Il est des jours où l’amour ressemble à une mémoire vivante. Non seulement une rencontre, mais une trace qui refuse de devenir cendre. J’ai connu des fidélités qui survivent aux années, traversent les distances, tiennent même quand la vie a changé de décor. Ce n’est pas une nostalgie sucrée ; c’est une présence intérieure qui me rappelle que je ne suis pas fait pour l’oubli facile, ni pour les “ruptures propres”. Il existe des liens qui ne se “résolvent” pas : on les porte. Ils deviennent une manière d’habiter le temps. Proust le savait : certaines présences ne quittent pas la chambre intérieure ; elles y demeurent comme une lumière, parfois douce, parfois brûlante, mais vivante.

Et j’en conviens : il y a dans l’amour une dimension métaphysique. Non pas un ciel flou, non pas un brouillard de grands mots : une profondeur. Quand j’aime, je découvre que la vie n’est pas une simple suite d’instants. À travers un visage, je perçois une verticalité, un appel plus haut que le confort, plus haut que la facilité, plus haut que ce petit mensonge par lequel nous vivons pour ne pas nous blesser nous-mêmes. Platon y voyait un passage : l’amour, lorsqu’il s’élève, n’est pas fuite du monde, mais conversion du regard, apprentissage de ce qui vaut. Et je me dis : peut-être est-ce là le seul romantisme encore possible, un romantisme qui pense, un lyrisme qui ne fuit pas la vérité.
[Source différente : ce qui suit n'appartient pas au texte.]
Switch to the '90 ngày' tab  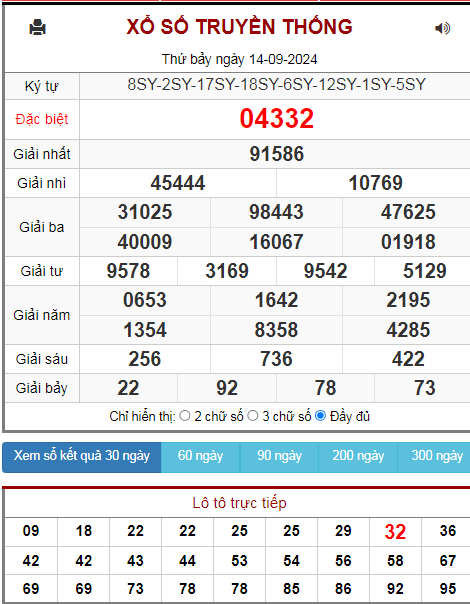click(x=279, y=457)
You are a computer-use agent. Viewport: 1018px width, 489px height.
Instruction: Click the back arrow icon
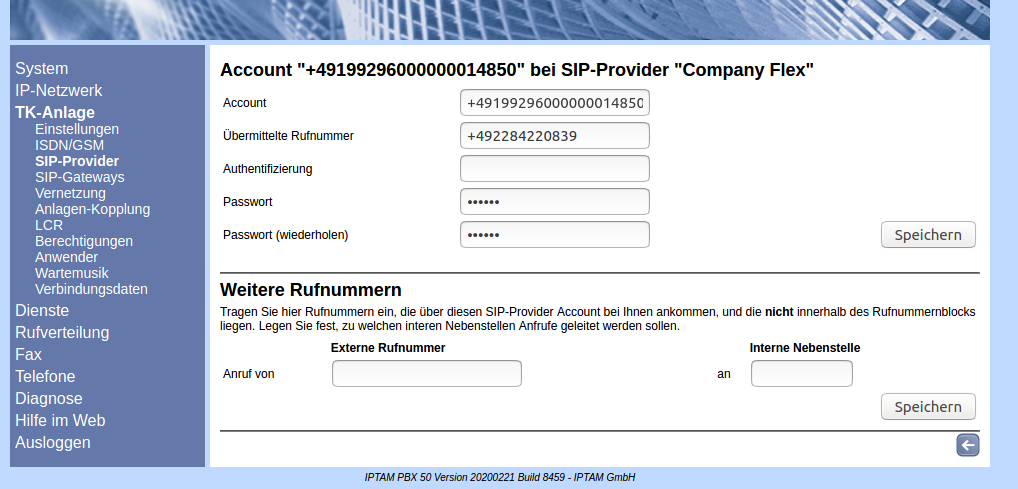(x=967, y=446)
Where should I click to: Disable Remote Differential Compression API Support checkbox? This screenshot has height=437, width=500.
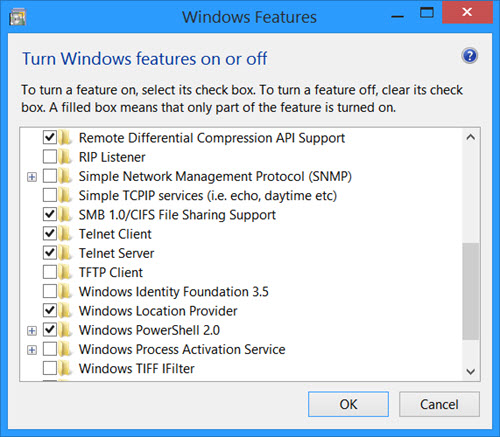(50, 138)
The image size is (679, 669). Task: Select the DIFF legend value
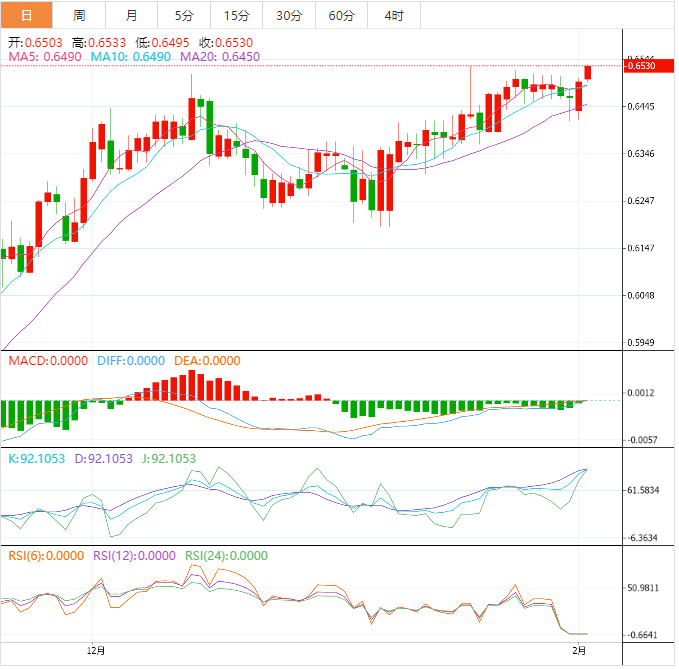tap(131, 361)
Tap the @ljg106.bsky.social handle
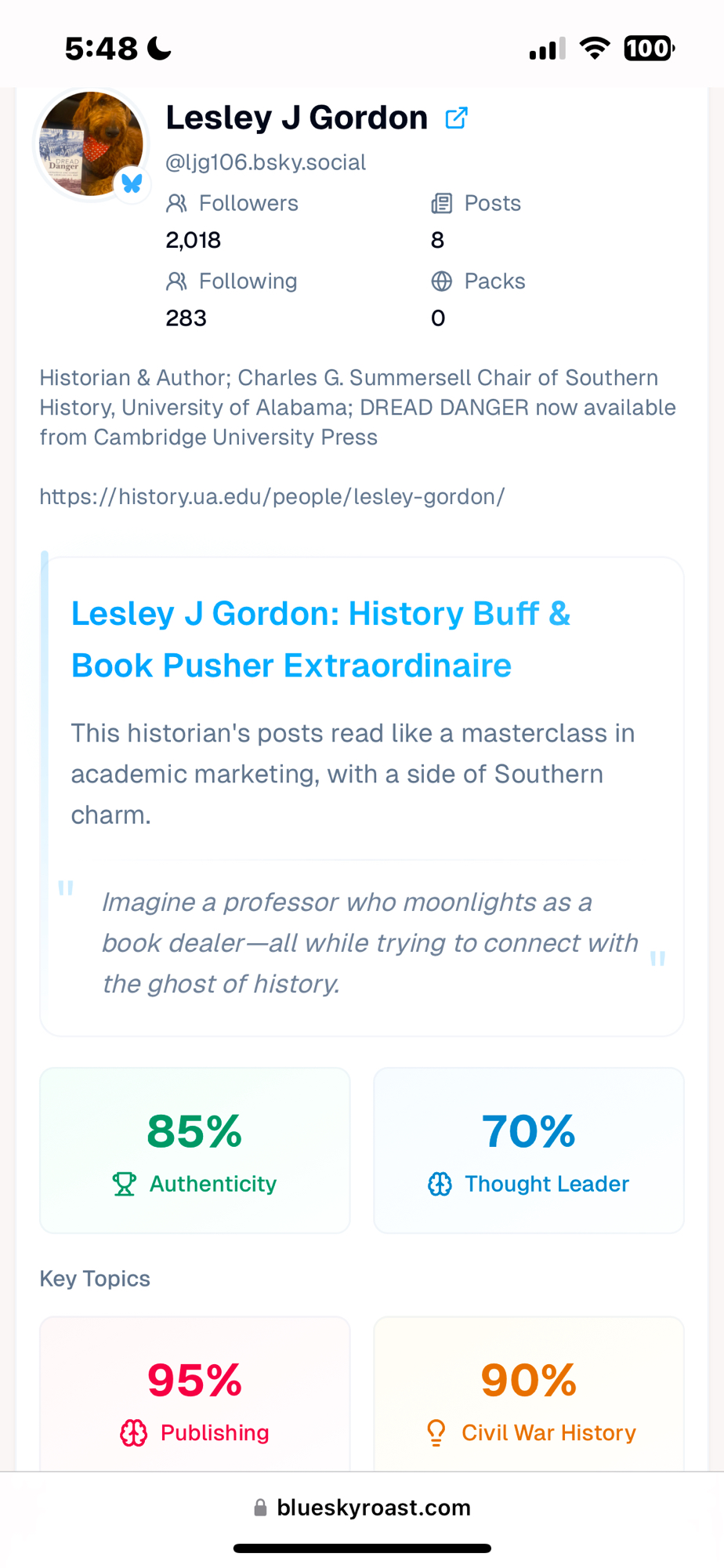This screenshot has width=724, height=1568. click(266, 162)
Car l’amour est aussi résistance. Résistance au cynisme, qui finit toujours dans la même fatigue froide : “ça n’existe pas”. Résistance au divertissement qui remplace l’âme par l’infini des écrans. Résistance au marché des relations où l’on échange des présences comme des produits, et quand le “produit” se fissure, on remplace. Je refuse d’être consommateur de l’autre. Je refuse la question moderne : “Qu’est-ce que j’y gagne ?” Je ne veux pas d’un amour rentable. Je veux un amour juste. Et ici je retrouve Camus : il n’y a pas d’amour vrai sans une certaine révolte, révolte contre ce qui humilie, contre ce qui dégrade, contre ce qui transforme l’homme en marchandise.
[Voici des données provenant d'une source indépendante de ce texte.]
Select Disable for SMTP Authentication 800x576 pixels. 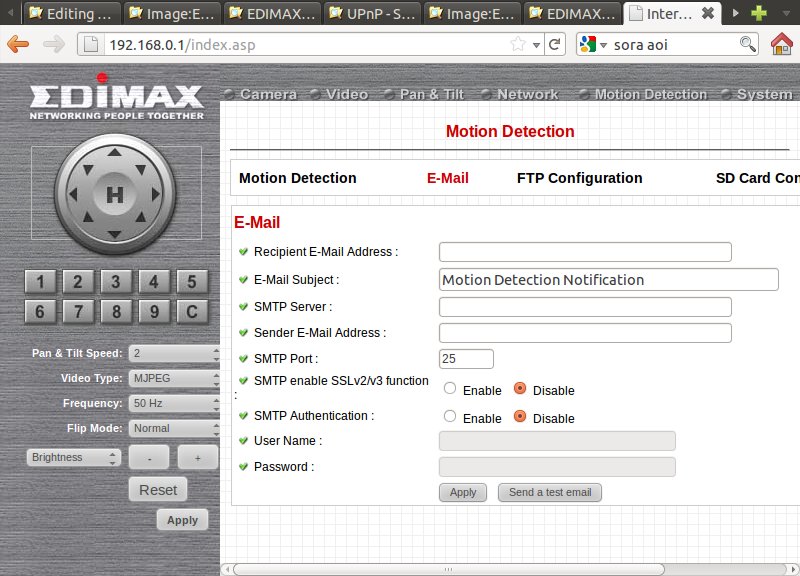(x=520, y=417)
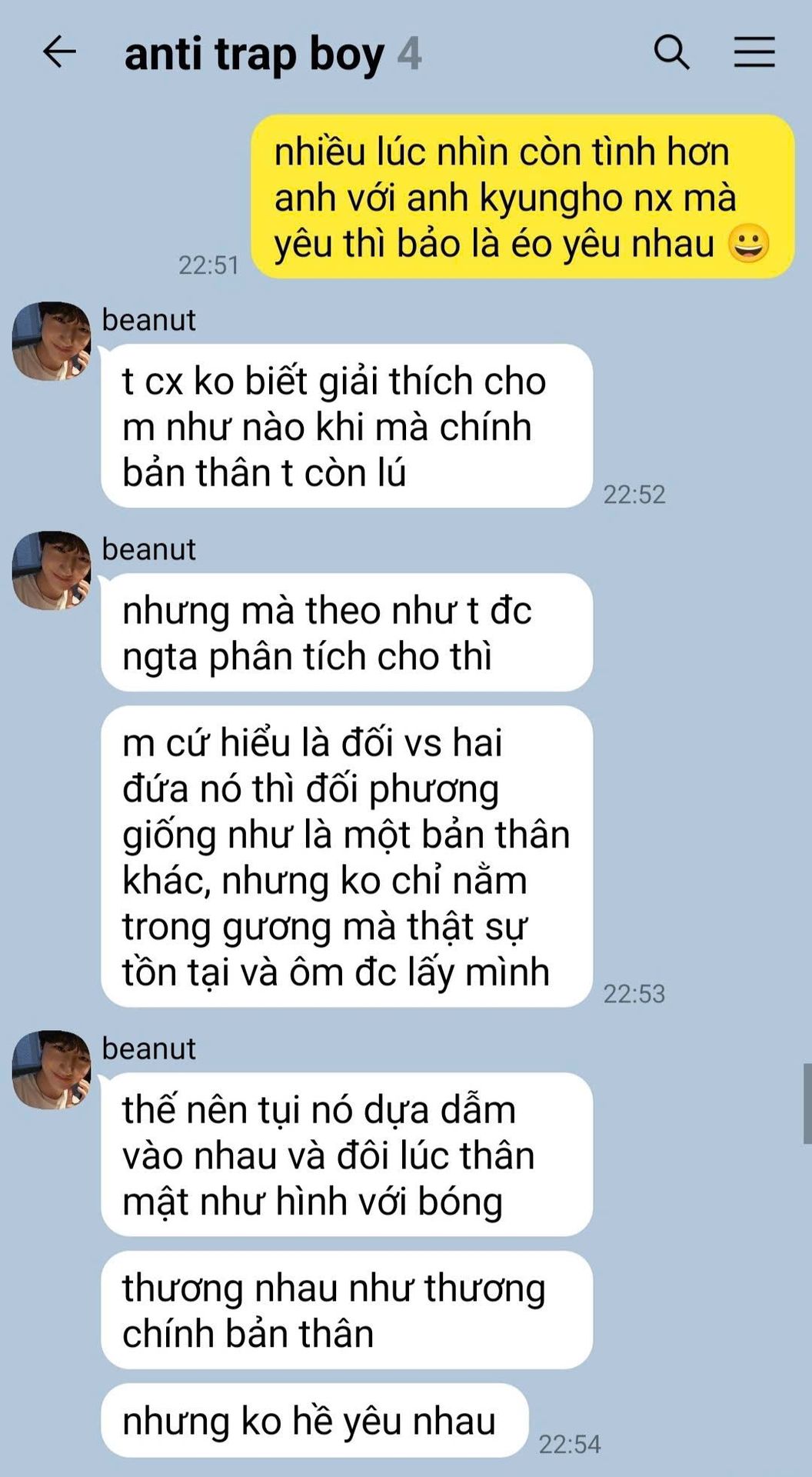This screenshot has width=812, height=1477.
Task: Select message 'nhưng ko hề yêu nhau'
Action: click(314, 1420)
Aimer sans justice, c’est idolâtrer. Et idolâtrer, c’est mentir. Un amour coupé du réel devient un songe dangereux pour la vie. Voilà pourquoi mon amour doit rester attaché au monde tel qu’il est : à la fatigue des corps, à la violence de l’histoire, à la fragilité des jours, à nos heures de chute. Je ne dis pas : “tout ira bien”. Je dis : “je resterai vrai”. Et cette phrase, pour moi, est déjà une forme de salut, non un salut magique qui efface la douleur, mais une décision morale : ne pas trahir.
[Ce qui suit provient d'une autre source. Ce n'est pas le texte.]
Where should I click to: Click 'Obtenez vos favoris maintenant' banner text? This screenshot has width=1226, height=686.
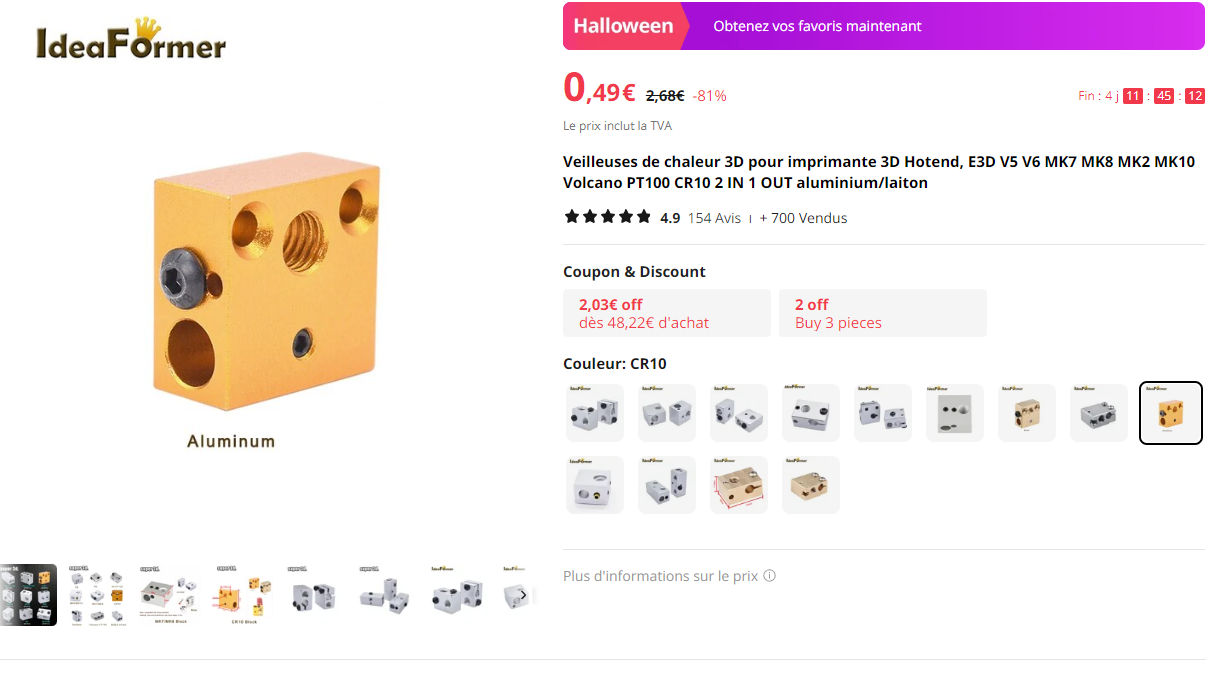click(817, 26)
Je ne cherche pas un amour qui guérisse tout. Je cherche un amour qui m’empêche de me perdre. Un amour qui m’apprenne à durer, non comme on s’entête aveuglément, mais comme on veille. Un amour qui fasse de la fidélité une poésie, et de la poésie une responsabilité. Et s’il me reste une prière, elle est simple, sans éclat ni mise en scène : pour moi, pour vous, pour tous les amoureux, que notre cœur demeure tendre, mais qu’il ne devienne jamais aveugle ; qu’il demeure ardent, mais qu’il ne devienne jamais injuste.